How the Courts Just Saved Crowd Investing

Crowdfund Investors Rejoice and Beware

A little watched court case was decided by the U.S. Court of Appeals, DC Circuit on June 14, 2016 in favor of the Securities Exchange Commission (SEC) and crowdfunded investing. The case was brought by Montana's State Auditor and Massachusetts' Attorney General against the SEC. If the case had been successful, it could have put an end to crowdfunded investing from a practical standpoint. 

Why The Case was Important

One of the most important features of the SEC's rules on crowdfunded investing is that companies seeking investors need only comply with a single regulatory and disclosure requirement. Before the rules, companies had to go through what's called a blue-sky review where every state subjected the company to their own regulatory review. Small companies had three choices to attract investors.

  1. Spend hundreds of thousands to millions of dollars on an Initial Public Offering
  2. Spend hundreds of thousands of dollars on an army of lawyers to comply with 50 different regulatory requirements
  3. Only allow millionaires to be investors

With those three options, most small companies chose option three. As a result the average investor never had an opportunity to invest while companies were still small.

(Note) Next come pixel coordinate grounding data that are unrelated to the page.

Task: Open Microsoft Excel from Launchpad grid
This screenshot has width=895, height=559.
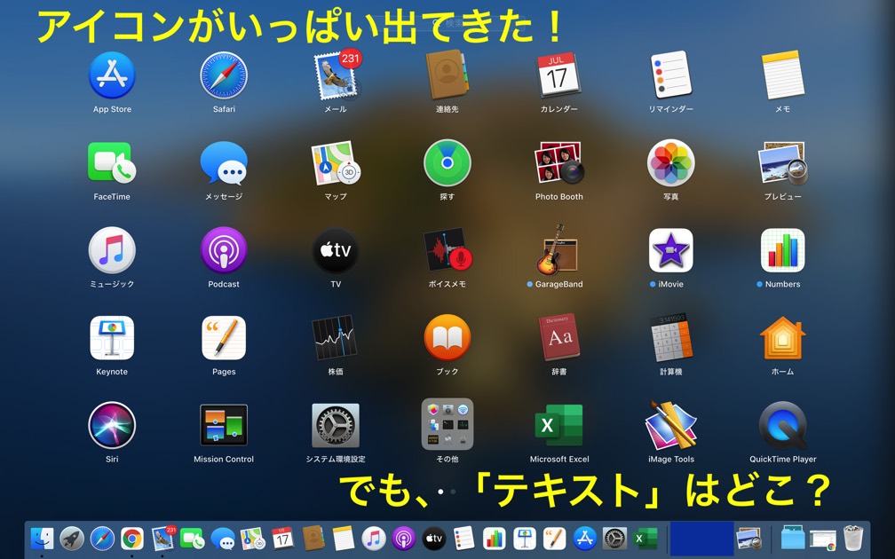Action: 558,426
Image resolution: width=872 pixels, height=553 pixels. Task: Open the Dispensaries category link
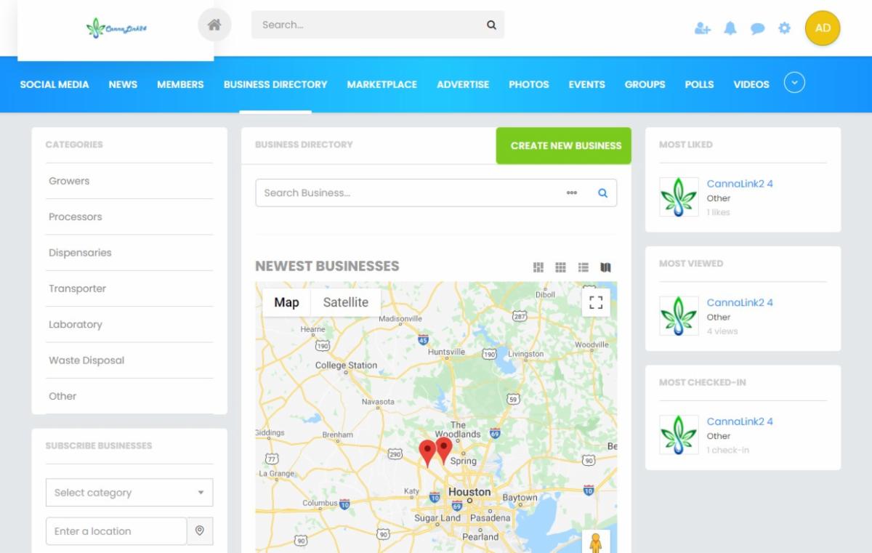pyautogui.click(x=80, y=253)
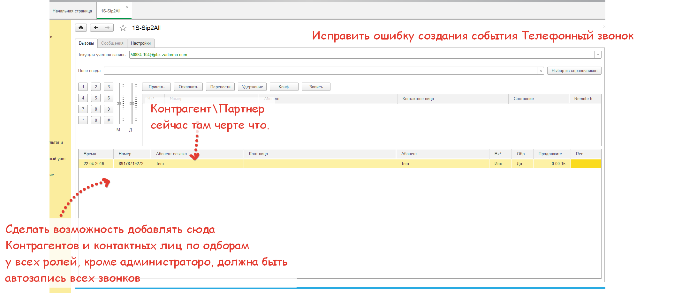
Task: Add 1S-Sip2All to favorites star
Action: [123, 28]
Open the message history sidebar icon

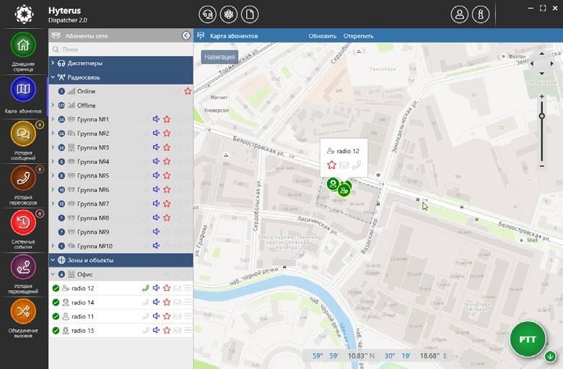click(23, 134)
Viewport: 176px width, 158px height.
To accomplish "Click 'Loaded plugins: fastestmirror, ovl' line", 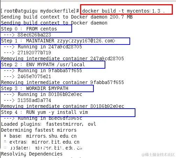I will coord(49,124).

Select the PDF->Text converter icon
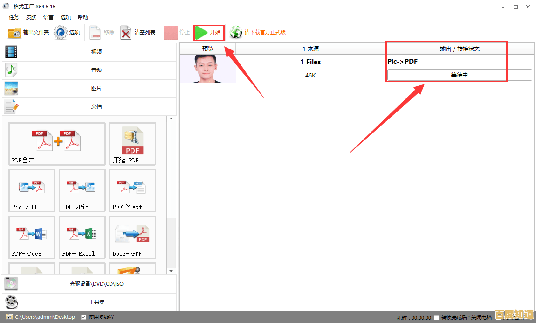tap(132, 190)
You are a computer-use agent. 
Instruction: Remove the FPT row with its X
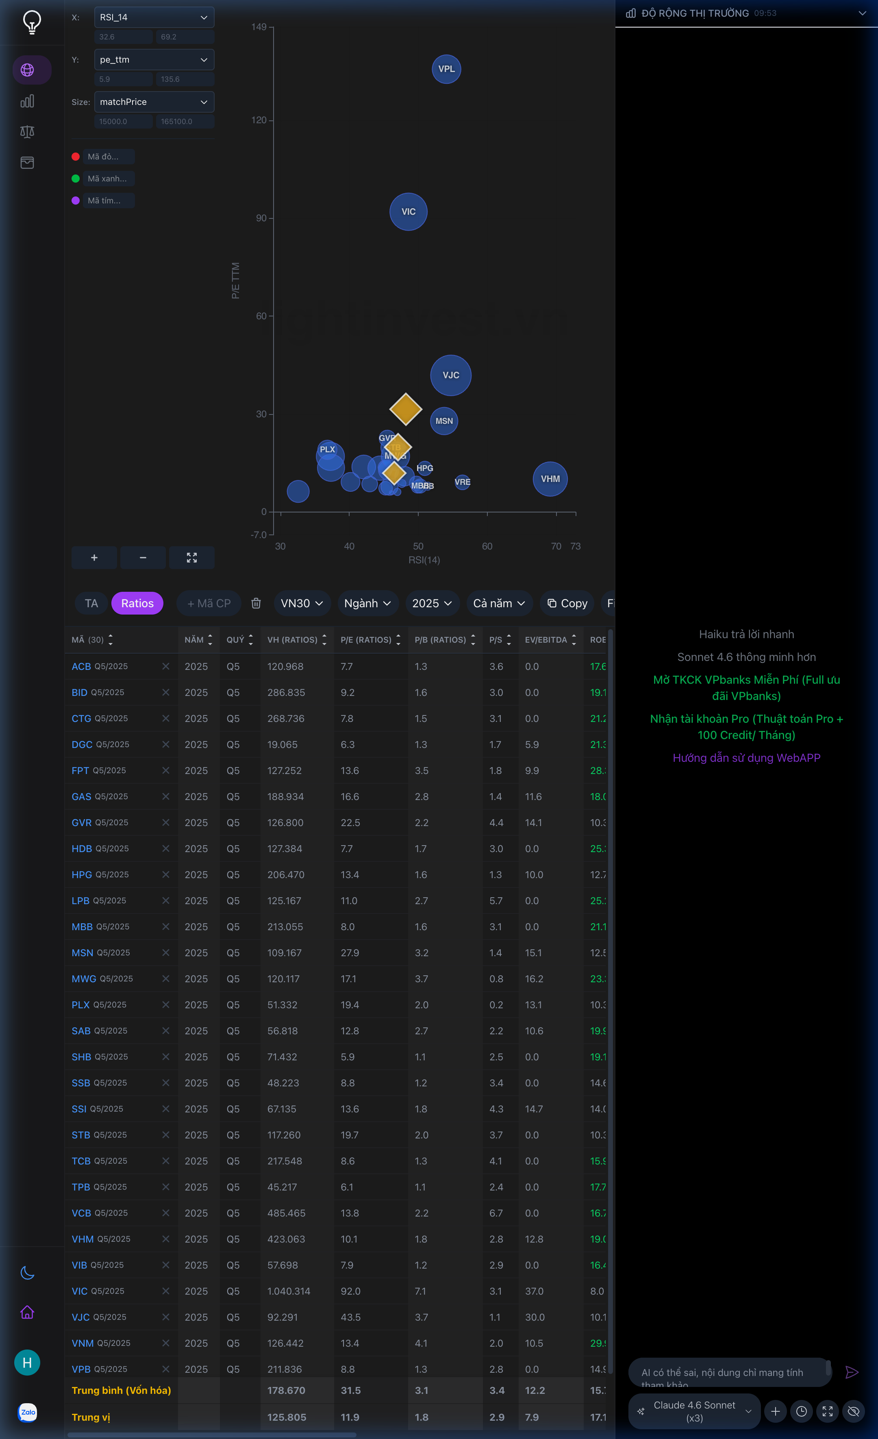[166, 770]
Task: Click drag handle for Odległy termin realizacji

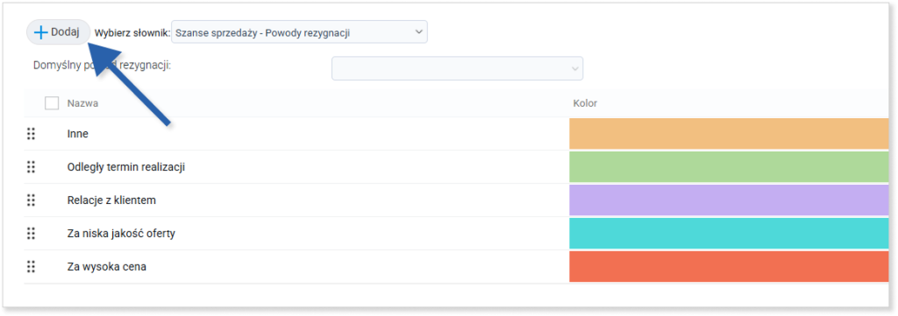Action: tap(31, 167)
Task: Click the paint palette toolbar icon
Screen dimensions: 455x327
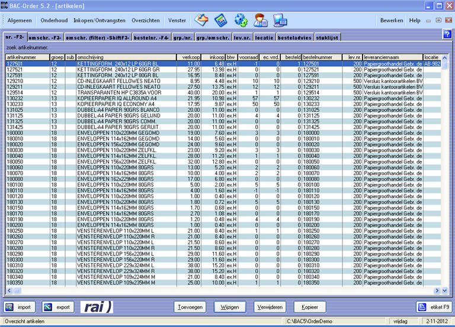Action: [202, 20]
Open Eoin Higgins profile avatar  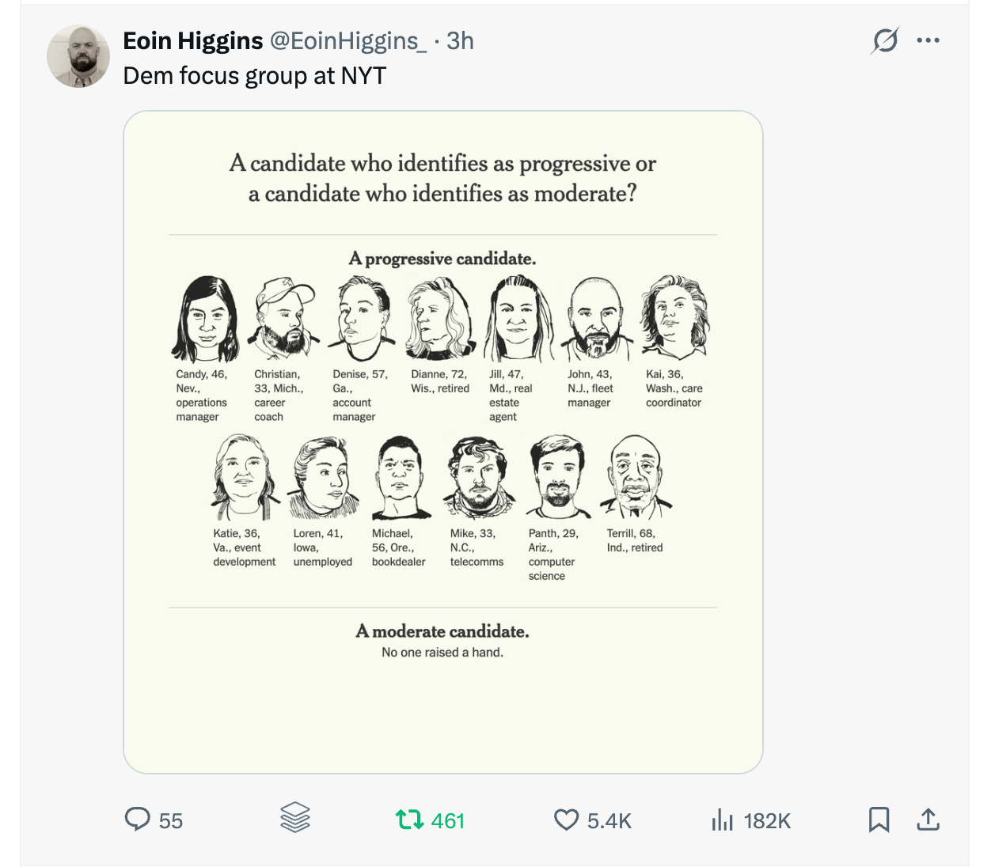(78, 56)
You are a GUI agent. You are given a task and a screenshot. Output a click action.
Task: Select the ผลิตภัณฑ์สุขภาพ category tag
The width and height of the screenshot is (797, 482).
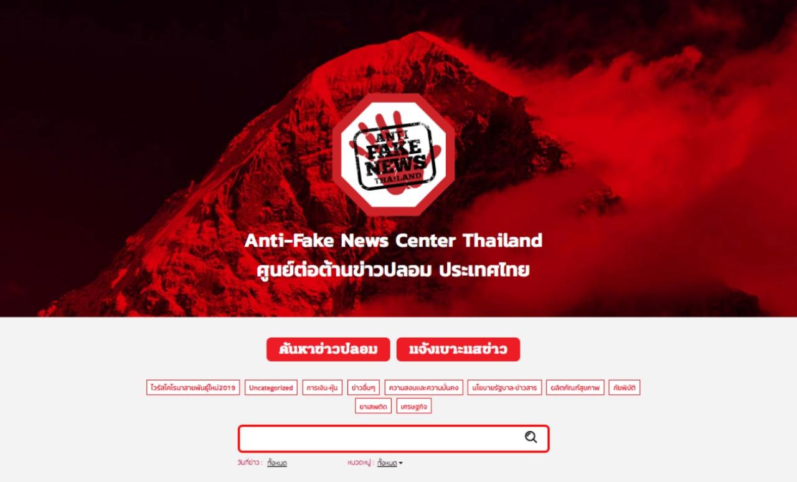tap(575, 387)
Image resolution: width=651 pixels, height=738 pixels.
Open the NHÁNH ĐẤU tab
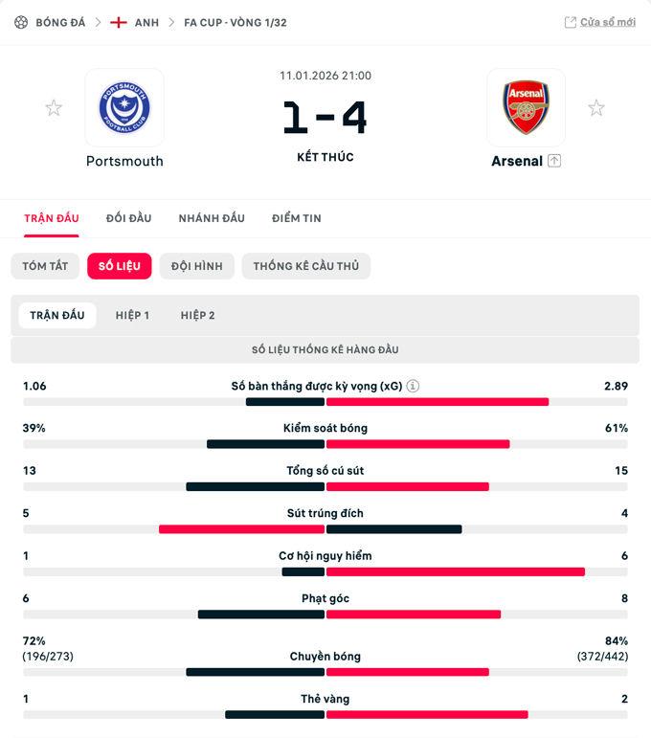coord(212,218)
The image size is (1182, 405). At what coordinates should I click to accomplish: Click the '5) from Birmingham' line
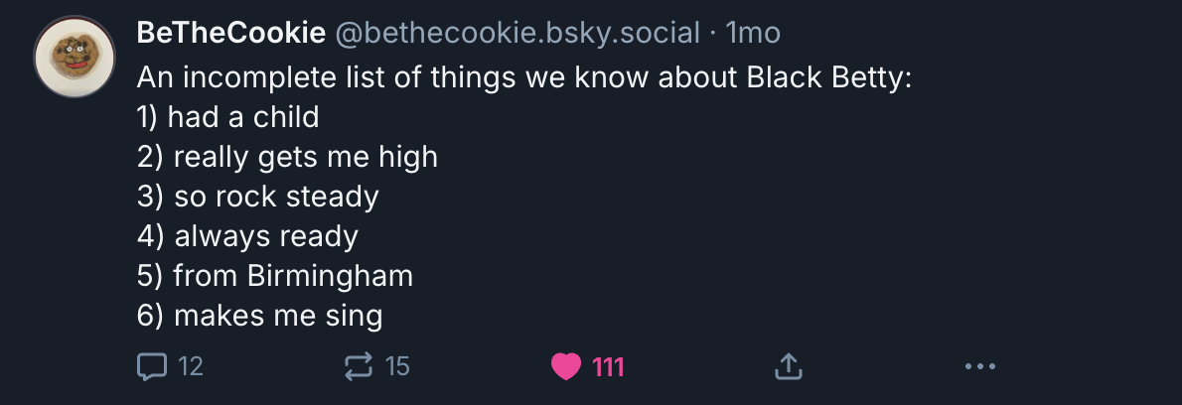[x=275, y=276]
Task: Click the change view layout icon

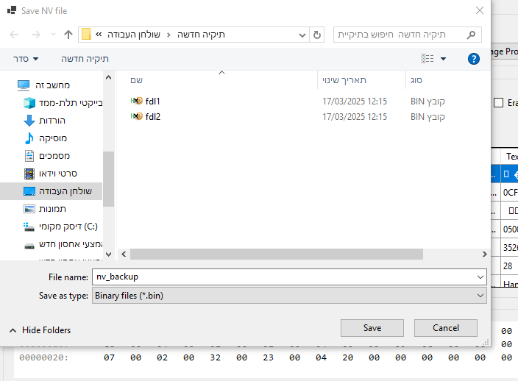Action: point(427,59)
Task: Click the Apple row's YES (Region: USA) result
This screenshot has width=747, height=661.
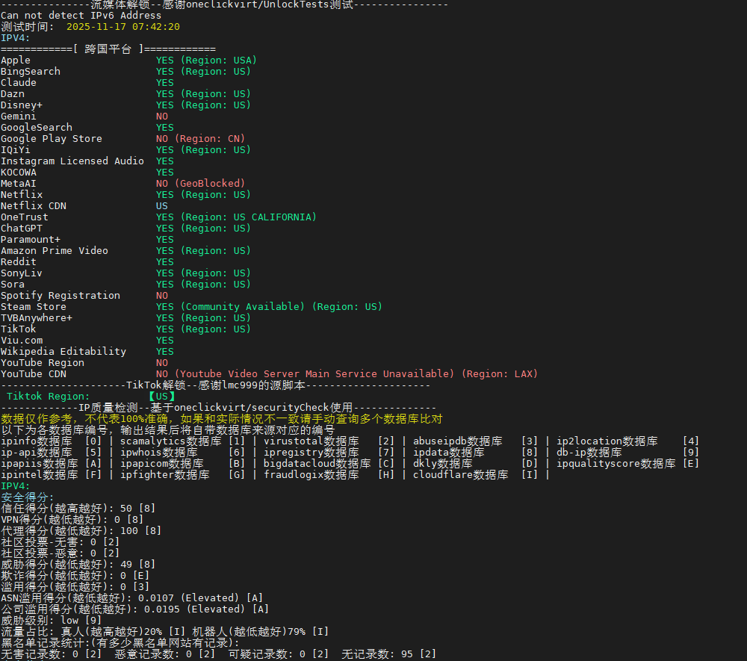Action: [205, 60]
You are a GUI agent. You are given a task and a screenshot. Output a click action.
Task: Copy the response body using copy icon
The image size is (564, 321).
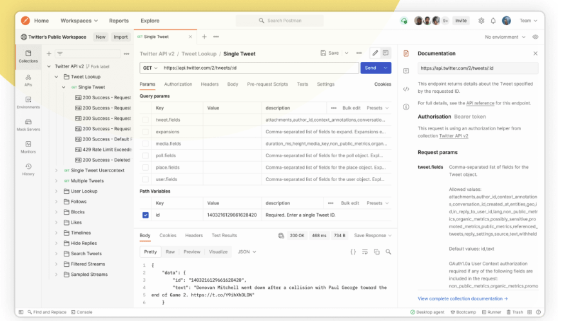376,251
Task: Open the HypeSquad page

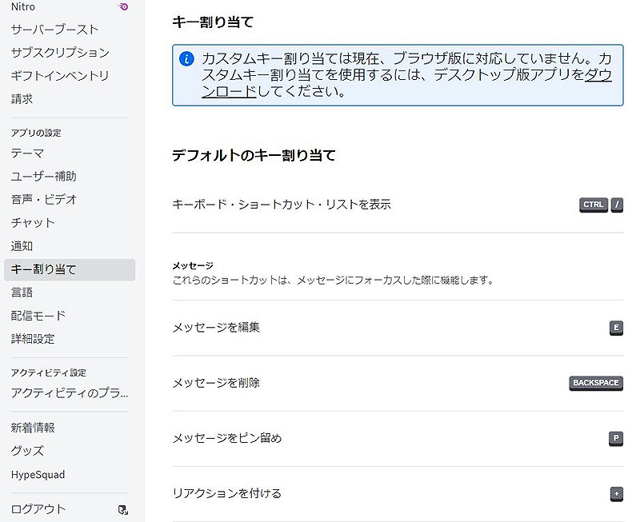Action: click(x=38, y=474)
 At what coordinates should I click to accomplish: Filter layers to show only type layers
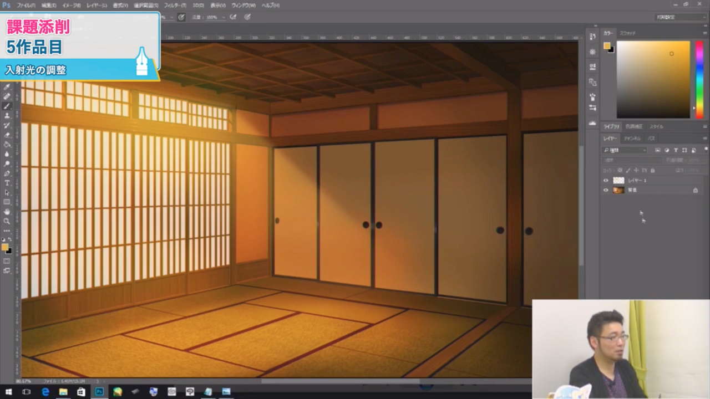point(676,150)
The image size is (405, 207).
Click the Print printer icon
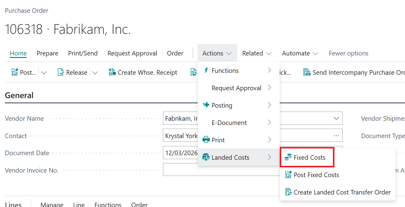coord(206,140)
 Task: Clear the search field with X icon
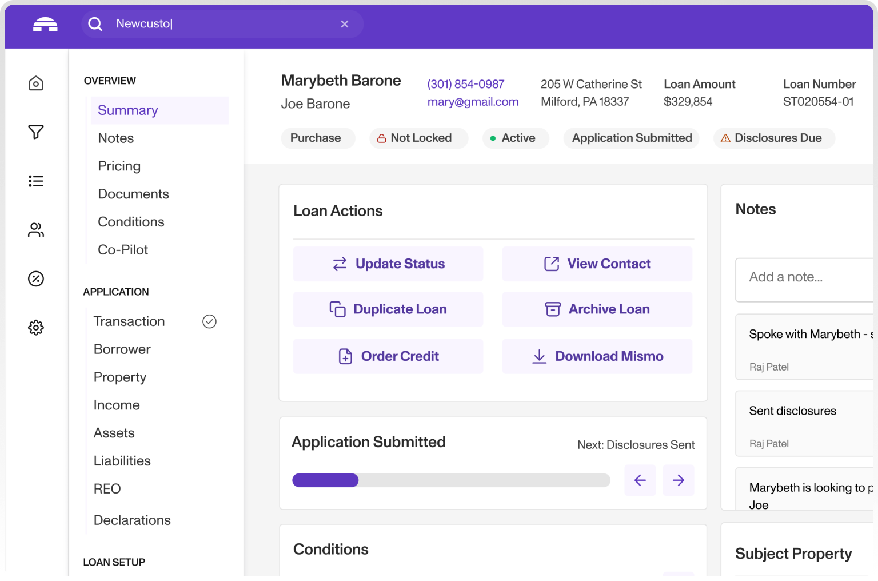click(344, 24)
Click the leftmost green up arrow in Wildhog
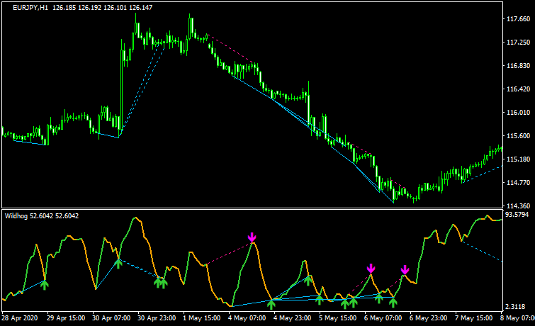This screenshot has height=326, width=535. (x=45, y=284)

Under the JOBS Act, the SEC's disclosure and regulatory requirements preempt the state requirements. This allows companies to comply with one federal regulatory rule rather than 50 state rules. All of a sudden, early stage investing is finally available to the masses--but Minnesota and Massachusetts wanted to go back to the old way.

A Warning to Investors 

The two states argued in court that "the Commission [SEC] failed to explain adequately how it protects investors." The states' argument that the SEC's regulations don't go far enough in protecting investors was denied by the courts, but it should be a warning to investors. Although the warning should not keep you from investing through crowdfunding, it should signal that you need to investigate these companies more than you might other investments.

If you wish to invest through crowdfunding, make sure you understand the risks of crowdfunded investing and seek professional advice. You should also investigate thoroughly the business plans of the companies you invest in.